----- Seitenauszug -----

Wir gehen über die Ulica Fredry zum Schlossviertel, das zu Beginn des 20. Jahrhunderts entworfen wurde, als Wilhelm II. die überalterten Stadtbefestigungen abtragen ließ, die die Entwicklung der Stadt beeinträchtigten. Auf dem frei gewordenen Gelände beschlossen die Deutschen ein repräsentatives Stadtviertel zu errichten, das den deutschen Charakter der Stadt hervorheben sollte. Danach kommen wir zum Collegium Maius. Das Gebäude entstand 1908 und war Sitz der Preußischen Kolonisierungskommission. Die Einrichtung befasste sich mit dem Aufkauf des Bodens von den Polen, auf den erworbenen Grundstücken sollten später Deutsche angesiedelt werden. Sowohl die innere als auch die äußere Gestaltung des Gebäudes knüpfte an die deutsche Geschichte und Kultur an. Heute ist das Bauwerk Teil der Adam-Mickiewicz-Universität und der Medizinischen Universität. Ein wenig weiter erhebt sich das neoklassizistische Gebäude des Grosses Theater. Das Theater war eine Filiale der Berliner Oper, es entstand 1909-1910. Die Vorderfassade des Theaters schmücken sechs ionische Säulen, über die sich die Figur des Pegasus erhebt (früher hieß das Theater "Haus zum Pegasus"). Der Zuschauerraum des Theaters fasst 900 Personen.

-----

§ **Aufgaben**:
1. Welche Einrichtung hatte laut dem Text über das Schlossviertel ihren Sitz im Collegium Maius?
2. Führe den Text über das Schlossviertel im Anschluss an seinen letzten Satz weiter.
Das Material steht in keinem Zusammenhang mit dem Text über das Schlossviertel.

----- Extrahierte Angaben -----

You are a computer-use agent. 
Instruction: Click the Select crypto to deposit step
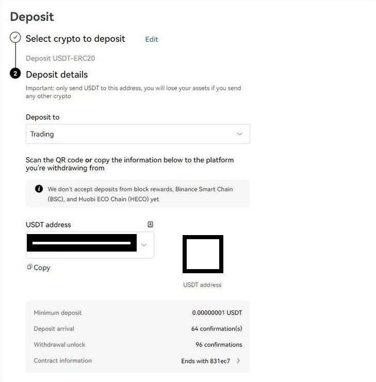point(75,39)
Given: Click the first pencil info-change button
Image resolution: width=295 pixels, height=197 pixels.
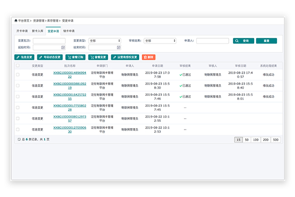Looking at the screenshot, I should [24, 57].
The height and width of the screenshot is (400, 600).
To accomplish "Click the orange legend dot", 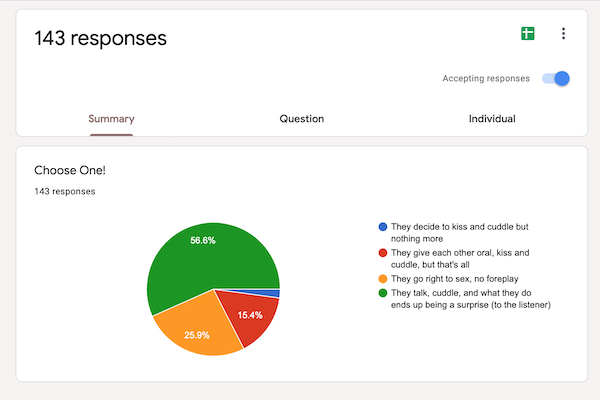I will tap(383, 279).
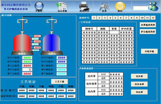
Task: Select furnace number 1
Action: pos(94,18)
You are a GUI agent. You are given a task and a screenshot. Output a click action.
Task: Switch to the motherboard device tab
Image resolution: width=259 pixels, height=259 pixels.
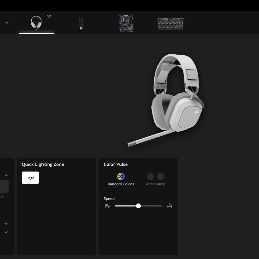click(x=126, y=23)
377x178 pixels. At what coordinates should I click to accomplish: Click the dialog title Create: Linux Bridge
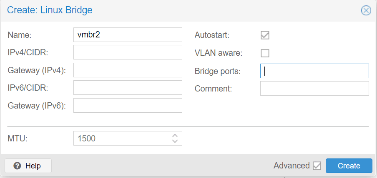click(x=50, y=10)
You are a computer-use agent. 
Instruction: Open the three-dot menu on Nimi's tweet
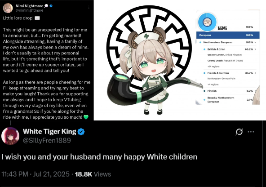pyautogui.click(x=89, y=7)
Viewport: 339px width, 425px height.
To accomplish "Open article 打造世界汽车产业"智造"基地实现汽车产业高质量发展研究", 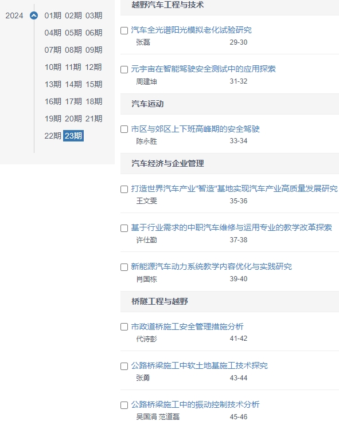I will pos(234,188).
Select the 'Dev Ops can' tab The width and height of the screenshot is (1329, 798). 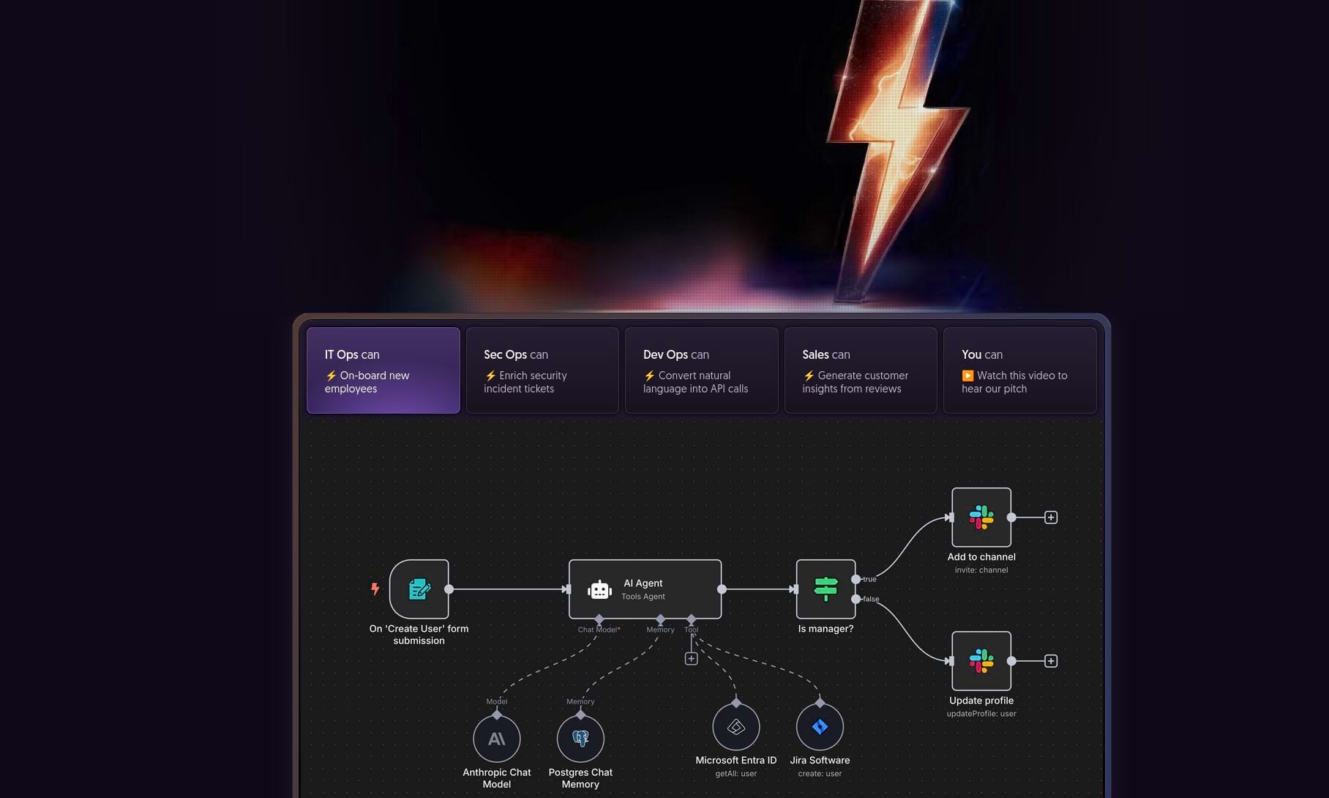pyautogui.click(x=701, y=370)
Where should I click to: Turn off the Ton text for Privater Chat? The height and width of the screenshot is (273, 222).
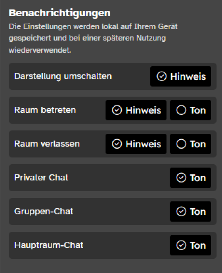(x=198, y=178)
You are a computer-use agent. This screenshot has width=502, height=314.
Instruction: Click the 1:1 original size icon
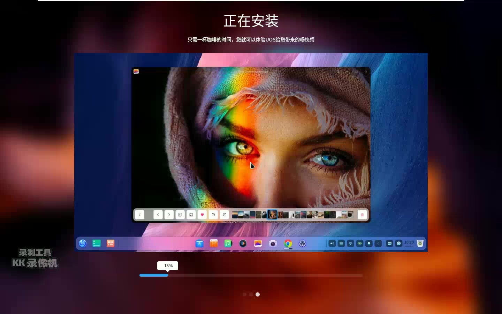pos(180,215)
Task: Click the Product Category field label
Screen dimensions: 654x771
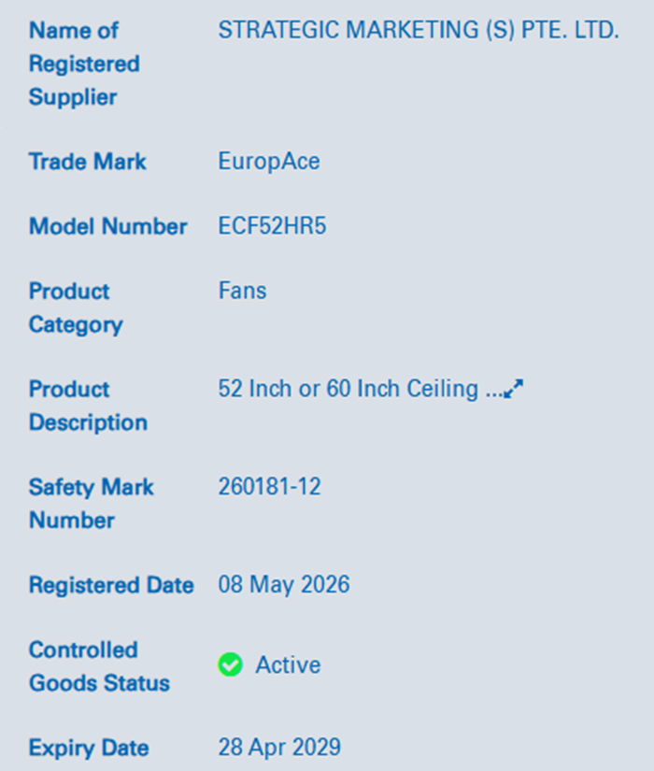Action: coord(77,308)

-----

§ **Lösungen**:
1. Die Preußische Kolonisierungskommission.

2.
An der Oper biegen wir rechts, Richtung des Mickiewicz-Parks, ein und gehen zum Adam Mickiewicz Platz. An der westlichen Seite des Platzes sehen wir das Collegium Minus. Errichtet wurde das Gebäude 1905-1910 für die Preußische Königliche Akademie, heute beherbergt es das Rektorat der Adam-Mickiewicz-Universität. Im Inneren des Bauwerkes befinden sich zwei Aulen - die Große Aula und die Lubrański-Aula. Die Universitätsaula ist einer der bekanntesten Konzertsäle in Polen und Schauplatz zahlreicher Musikveranstaltungen, unter anderem des Violinenwettbewerbs "Henryk Wieniawski".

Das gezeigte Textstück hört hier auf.